What are we looking for?

The latest on a strategy we explored in early December. It consists of looking for Canadian companies with improving profitability and rising expectations.

More about today's screen

Craig McGee, senior consultant at CPMS Morningstar Canada, created the stock screen, which appeared Dec. 6.

The concept was to look for growth companies with a brightening profit outlook. Mr. McGee ranked more than 700 Canadian firms according to multiple criteria, and selected the top 20 stocks with a market cap greater than $500-million.
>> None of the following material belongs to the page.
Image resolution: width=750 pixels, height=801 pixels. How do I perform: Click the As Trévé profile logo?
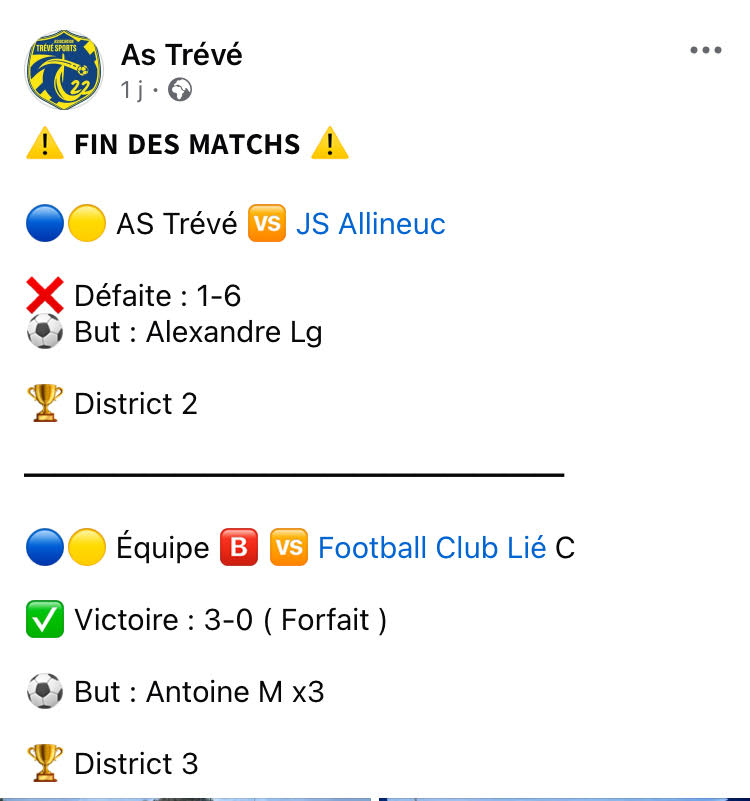[64, 70]
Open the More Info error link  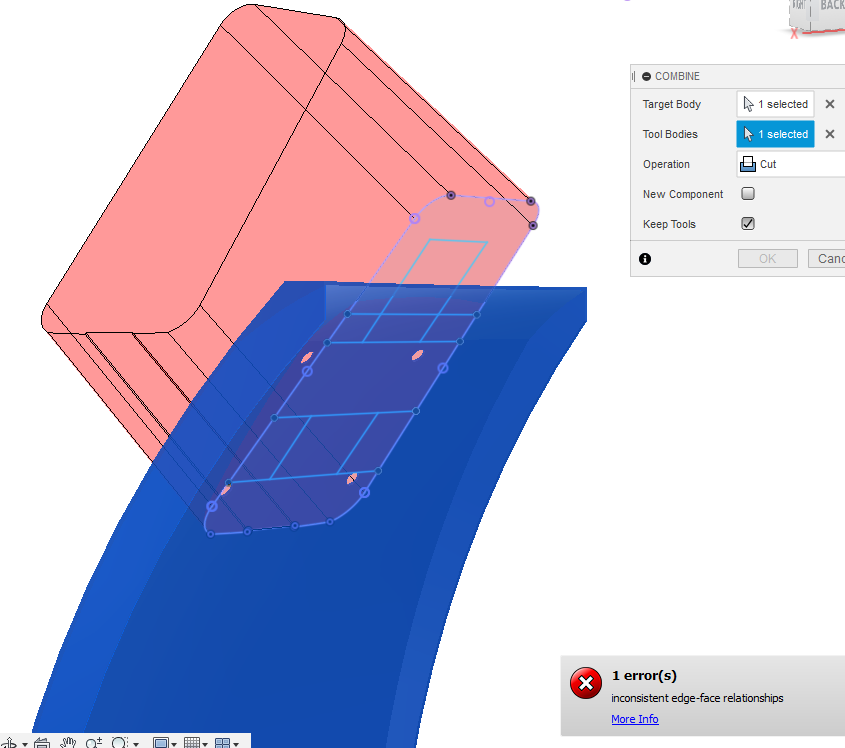pos(634,719)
To guard against too much focus on any single industry, he allowed no more than five stocks from any one sector.

The criteria he examined were:

-Four-year average return on equity (ROE);

-Three-month consensus 2012 EPS estimate revisions;

-Annual rate of change of ROE (latest reported 12-month ROE versus ROE from four quarters before);

-Annual rate of change in earnings per share (latest reported 12-month EPS versus EPS from four quarters before);

-Annual rate of change of revenue (latest reported 12-month revenue versus revenue from four quarters before);

-Annual rate of change of operating cash flow (latest reported 12-month CF versus CF from four quarters before);

-Change in net margin (latest reported 12-month EPS/sales minus EPS/sales from four quarters before).
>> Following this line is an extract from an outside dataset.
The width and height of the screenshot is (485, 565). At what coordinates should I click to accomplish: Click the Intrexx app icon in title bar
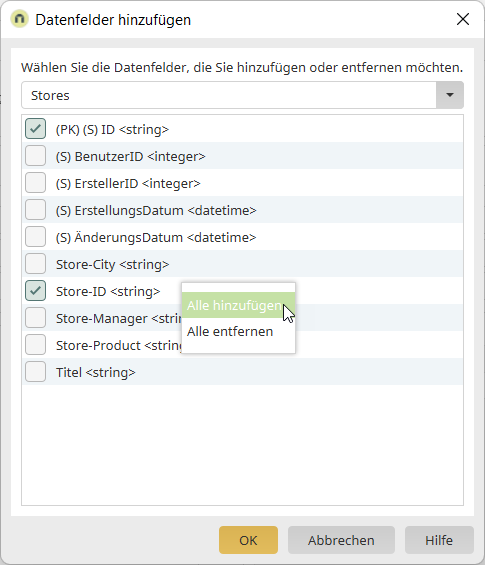pyautogui.click(x=19, y=19)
The grades in the accompanying table show how each stock ranks on these criteria versus the other Canadian stocks in the CPMS universe. A is best, E is worst.

More about CPMS

A division of Morningstar Canada, CPMS provides quantitative North American equity research and portfolio analysis to institutional clients as well as financial advisers through software and Web-based tools. CPMS covers more than 700 Canadian and 2,200 U.S. stocks, and spends a great deal of time adjusting for unusual accounting items in each company's quarterly results to make sure screens can perform correctly.

What did we find out?

The strategy performed well, nearly doubling the market's return over the past three months. If an investor had constructed a portfolio consisting of equal amounts of each of the stocks on Dec. 2, when Mr. McGee ran the numbers, and sold them on March 2, the total return would have been 8.53 per cent. The S&P/TSX composite total return index produced a 4.34-per-cent payoff over the same period.

Today's chart shows how each of the stocks looks now. Note that many would no longer win a nod from this strategy as revisions to their earnings estimates have turned negative.